Penutupan di semua wahana di Rancaupas ini, ujar Riki, mereka lakukan menyusul kerusakan lingkungan yang terjadi pasca-event Ranca Upas Camping Adventure Explore 2023 yang diikuti ribuan pesepeda motor trail, 5 Maret lalu. Penutupan dilakukan mulai 8 Maret untuk pemulihan lokasi yang rusak di area savana.

"Namun, sampai kapannya ditutup, saya belum tahun pasti. Kami masih nunggu kabar pimpinan selanjutnya, untuk buka lagi," ujarnya.

Terkait mereka yang sudah reservasi sebelum 8 Maret, ujar Riki, masih diperbolehkan memanfaatkan semua wahana di Rancaupas sesuai dengan rencana.

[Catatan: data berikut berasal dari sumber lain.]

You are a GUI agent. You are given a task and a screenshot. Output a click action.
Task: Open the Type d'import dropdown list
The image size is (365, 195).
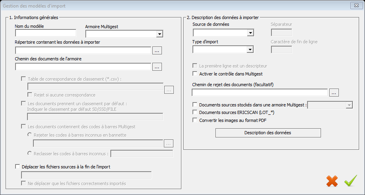click(x=250, y=50)
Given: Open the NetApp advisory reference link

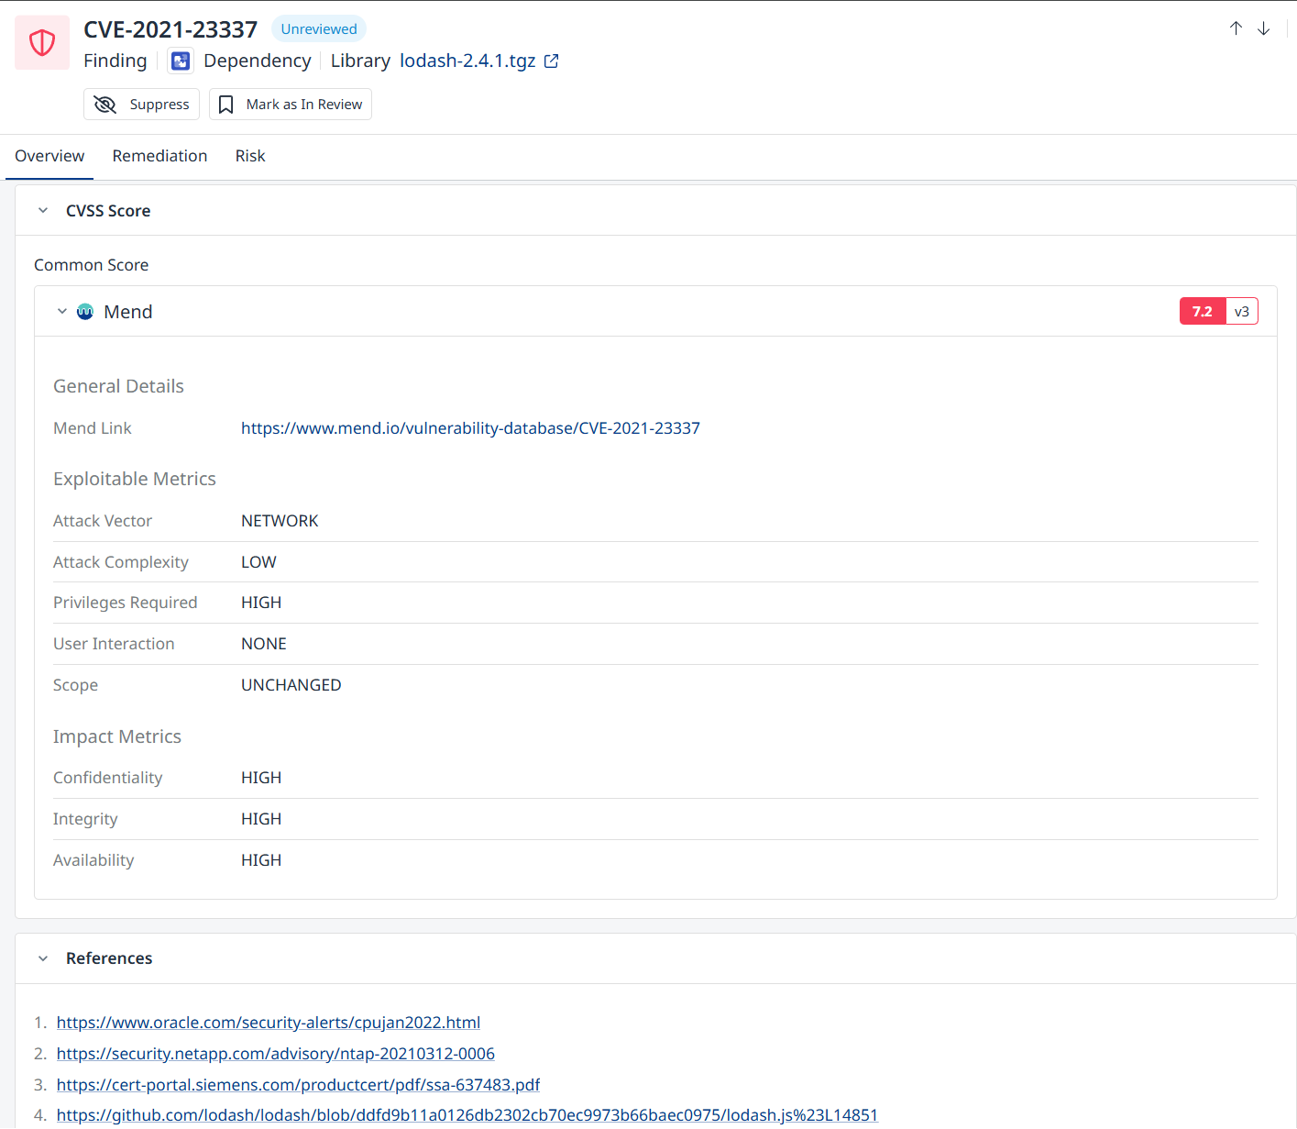Looking at the screenshot, I should (276, 1054).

"Rancaupas ditutup sementara untuk reservasi baru. Namun, mereka yang sudah melakukan reservasi, seperti ke iglo, camper van, atau bobo cabin sebelum tanggal penutupan, masih bisa," ujarnya.

Event sepeda motor trail di Rancaupas merusak sedikitnya 1,5 hektare rawa yang ditumbuhi Eriocaulon brownianum mart, yang juga dikenal dengan sebutan edelweis rawa. Bunga ini hanya tumbuh di dua negara di dunia, yakni di Indonesia dan di California, Amerika Serikat. Di Indonesia, bunga ini hanya tumbuh di Rancaupas, Kabupaten Bandung, dan di sekitar Danau Ciharus, Kabupaten Garut.

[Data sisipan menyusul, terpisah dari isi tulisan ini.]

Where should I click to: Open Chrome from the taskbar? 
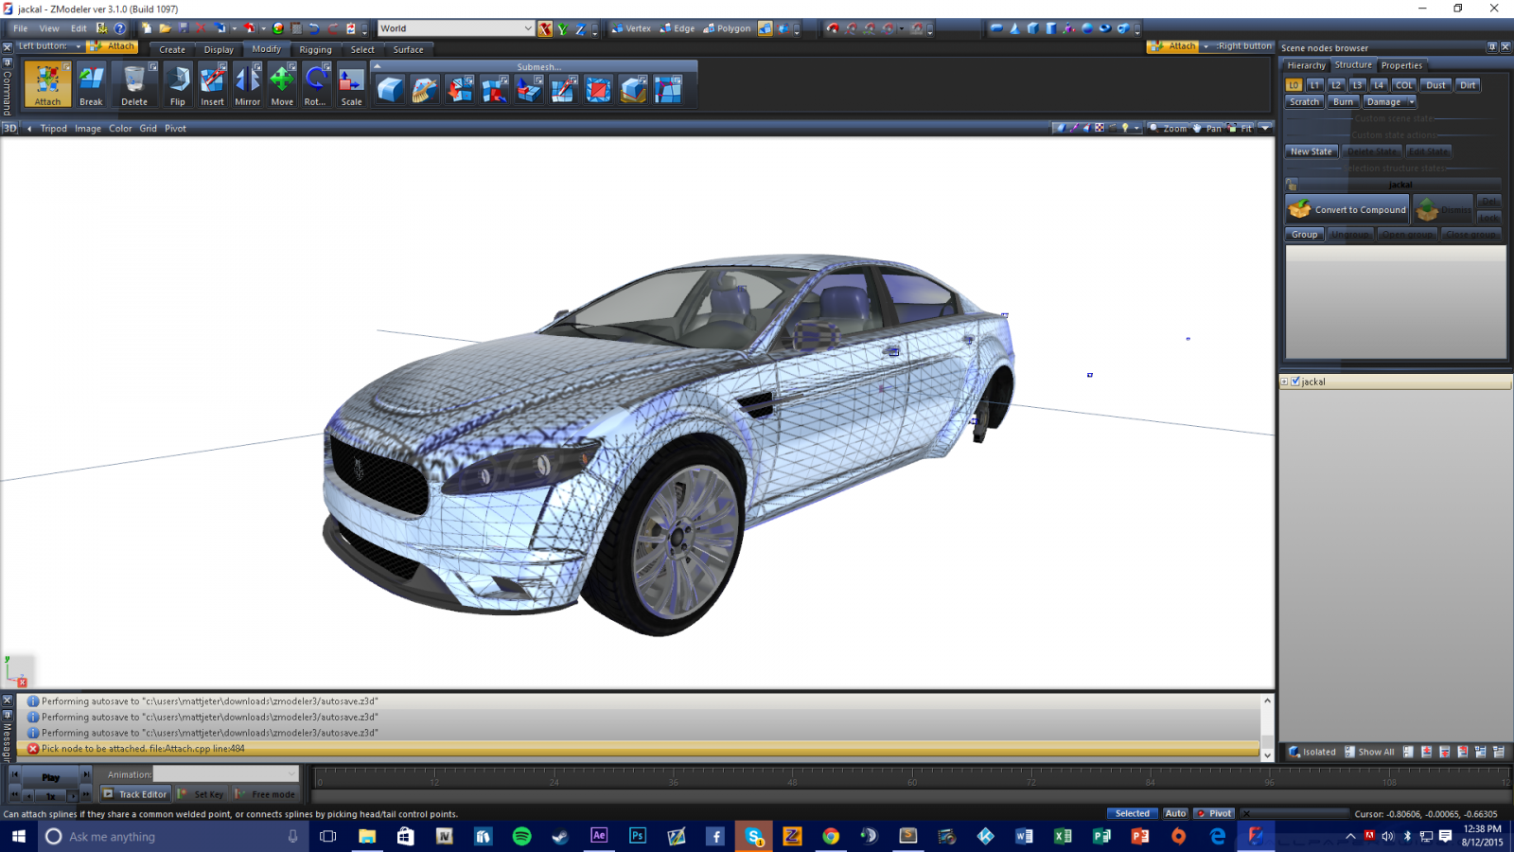(x=831, y=836)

Panitia penyelenggara event trail yang merusak kawasan Ranca Upas, Kabupaten Bandung membuka donasi untuk para petani bunga rawa. (Instagram @trail_pasiripis)

Di Rancaupas, bunga ini juga dibudidayakan oleh para petani setempat dan menjadi salah satu sumber matapencaharian mereka di sana. Lahan bunga rawa yang rusak, kemarin, sebagian adalah lahan yang selama ini dirawat para petani.

Pengamat Lingkungan Hidup dari Gunung Institute, Pepep DW, mengatakan kerusakan karena event sepeda motor trail di Rancaupas, 5 Maret lalu, sebenarnya jauh lebih luas dari yang selama ini diberitakan. Kerusakan tak hanya terjadi di kawasan bunga rawa, kerusakan yang bahkan lebih parah, ujarnya, juga terjadi di hutan lindung dan sungai purba di wilayah tersebut.

"Mereka masuk ke Leuweung Tengah, yang masih menjadi habitat satwa endemik yang dilindungi, Panthera pardus, lutung Jawa, surili, masih ada di sana. Itu jelas akan terganggu. Kedua, lapisan tanah di Leuweung Tengah itu unsur haranya sudah tinggi sekali," ujarnya, Rabu (8/3).

Baca juga: Event Trail yang Rusak Ranca Upas Bandung Catut Logo Pemkab Bandung, Bupati: Saya Tak Dapat Kabar

Pepep mengatakan hutan yang berusia ribuan tahun dan belum pernah dilewati kendaraan bermotor sekalipun, kali ini dilewati langsung sekitar 2.000 motor trail. Bahkan dalam sebuah video yang ia terima, ujarnya, tampak sebuah motor tenggelam di jalur tersebut.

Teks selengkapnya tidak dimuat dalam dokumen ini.